Aunque la Cámara de los Lores rechace el proyecto, este fue aprobado por la Cámara de los Comunes en su segunda vuelta el 22 de septiembre, aumentando la tensión que existe con Escocia, donde mayoritariamente se votó a favor de permanecer dentro de la UE. Además, la encuesta más reciente indica que 55% de los escoceses están a favor de la separación del Reino Unido (RU).
Según la UE, al retractarse del acuerdo el RU infringe regulaciones en cuanto a la protección ambiental, los derechos de los trabajadores, el acuerdo fiscal que busca unificar a Europa, el apoyo financiero del Estado a empresas y el transporte de bienes.
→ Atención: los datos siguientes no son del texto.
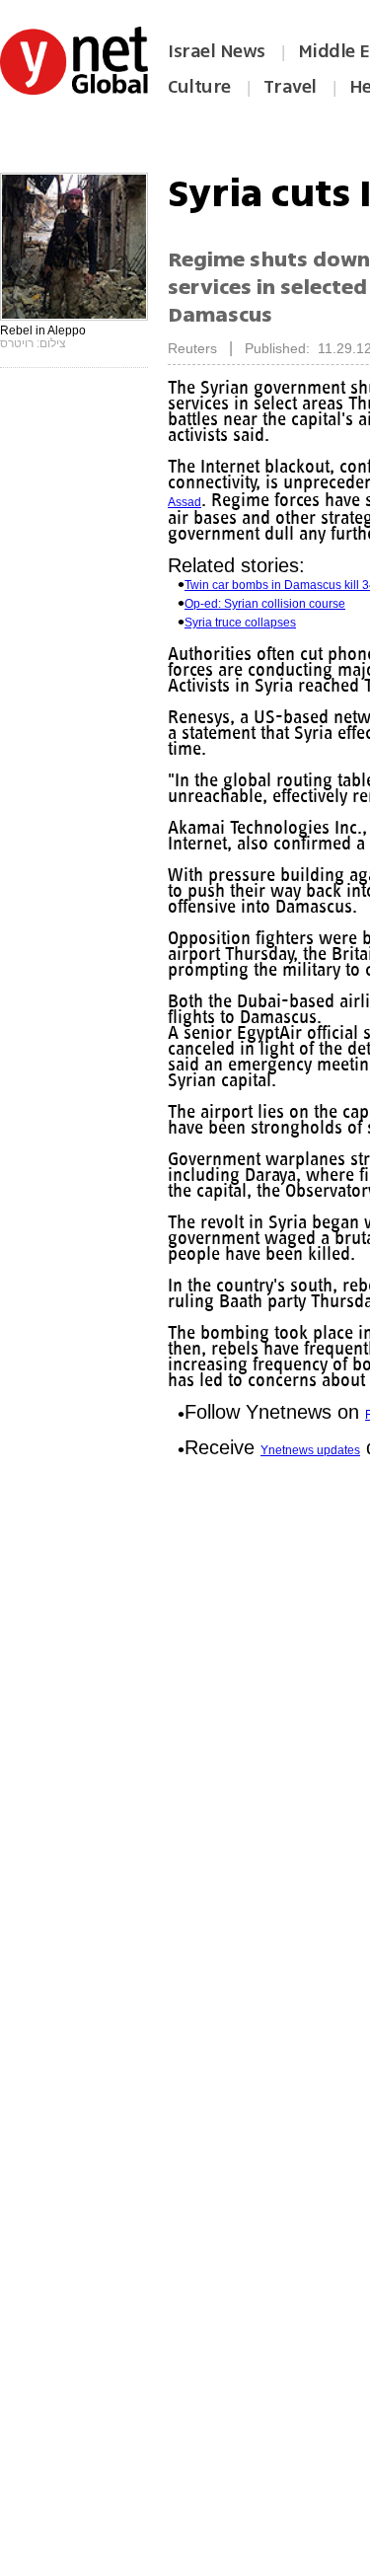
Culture (199, 87)
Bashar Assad (287, 502)
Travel (290, 87)
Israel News (216, 51)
Para justificar el rechazo del acuerdo, el primer ministro aduce que las enmiendas introducidas por el proyecto son un asunto interno. Sin embargo, hay tres puntos contenciosos para los cuales hasta el momento no existe solución.
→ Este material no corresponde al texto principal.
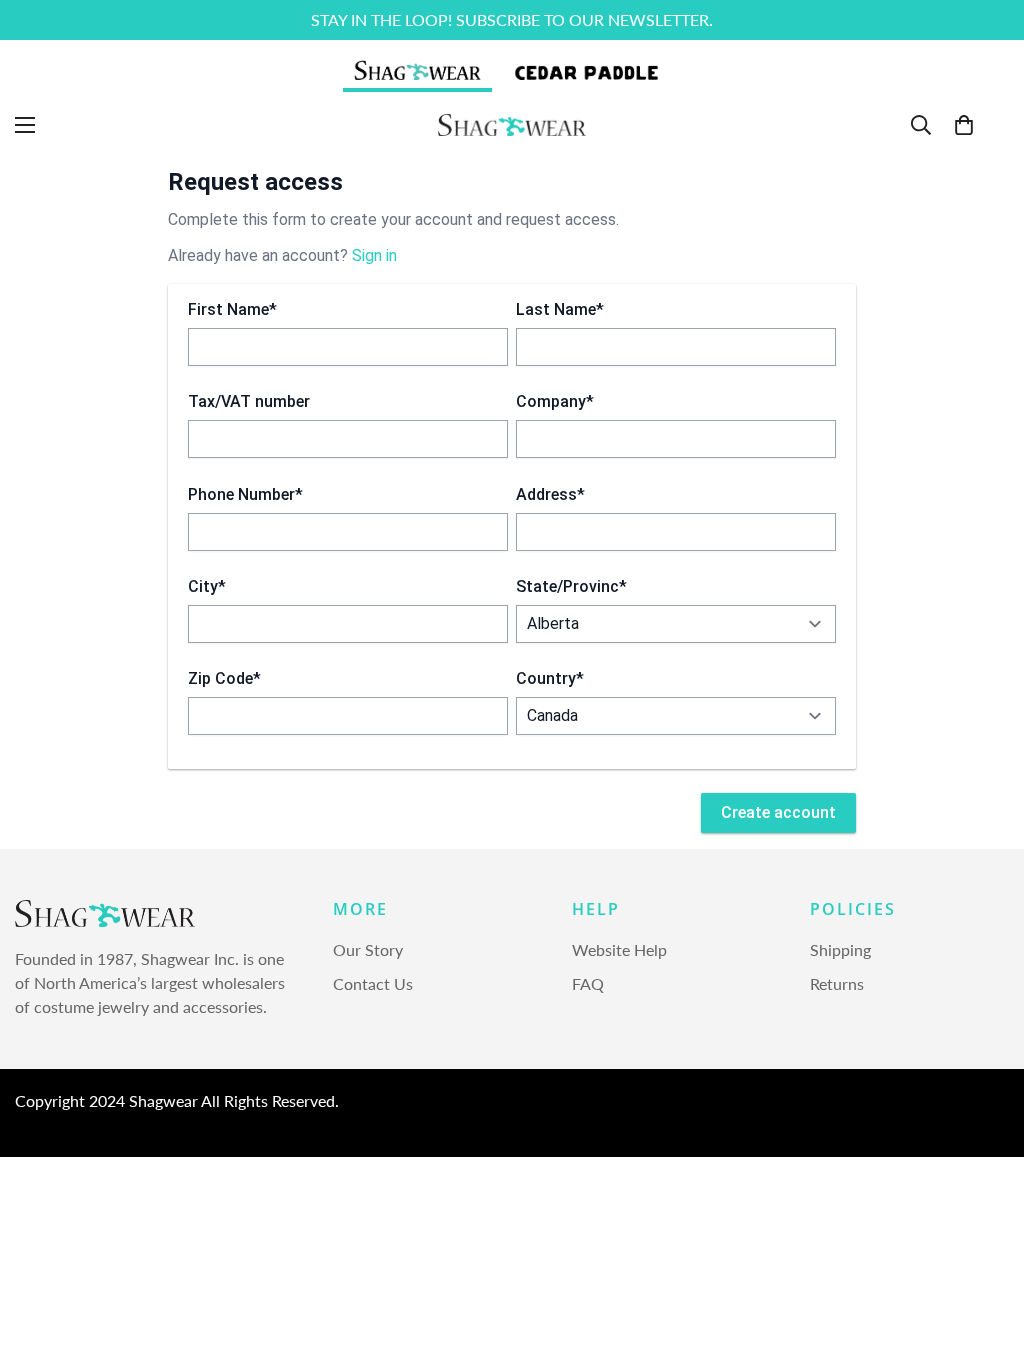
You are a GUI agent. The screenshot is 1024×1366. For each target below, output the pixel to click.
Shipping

Uno de ellos es la utilización de fondos oficiales en empresas consideradas prioritarias, con el propósito de crear una industria tecnológica capaz de rivalizar con Silicon Valley. Al defender el uso de fondos estatales en empresas consideradas prioritarias, el Proyecto de Ley del Mercado Interno introduce lo que la UE percibe como competencia desleal. El futuro de las empresas no lo decide un decreto político sino el mercado.
El segundo punto contencioso es la reclamación de las aguas territoriales británicas, que se extienden 200 millas náuticas alrededor de la isla, para restringir la entrada de pesqueros europeos que, según la UE, han usufructuado esas aguas mucho antes de que existiera el Brexit, pero que Inglaterra reclama como parte de su soberanía.
El tercer tema, y quizás el más espinoso, es el rechazo de una frontera entre Irlanda del Norte (que también votó mayoritariamente por permanecer en la UE) y el RU, porque impide cualquier tipo de control arancelario. En el acuerdo se contemplaba la frontera entre la UE y el RU en el Mar de Irlanda, lo cual otorgaba a Irlanda del Norte los beneficios de permanecer dentro de los acuerdos arancelarios de la UE sin afectar su pertenencia al RU. Esta opción fue descartada por considerarse una violación de la soberanía territorial, pero el control arancelario sobre mercancías intercambiadas entre Europa y el RU es un problema que exige solución. Al formar Irlanda parte de la UE, no puede permitirse la ausencia de controles entre la República e Irlanda del Norte porque equivaldría a dejar abierto un espacio de contrabando. La otra opción, que fue rechazada durante el gobierno de Theresa May, era situar la frontera entre el norte y el sur de Irlanda, lo cual habría significado volver a los antagonismos que se creían dejados atrás y que podrían arreciar en el contexto del cambio demográfico que favorece la revisión sobre la unificación de Irlanda.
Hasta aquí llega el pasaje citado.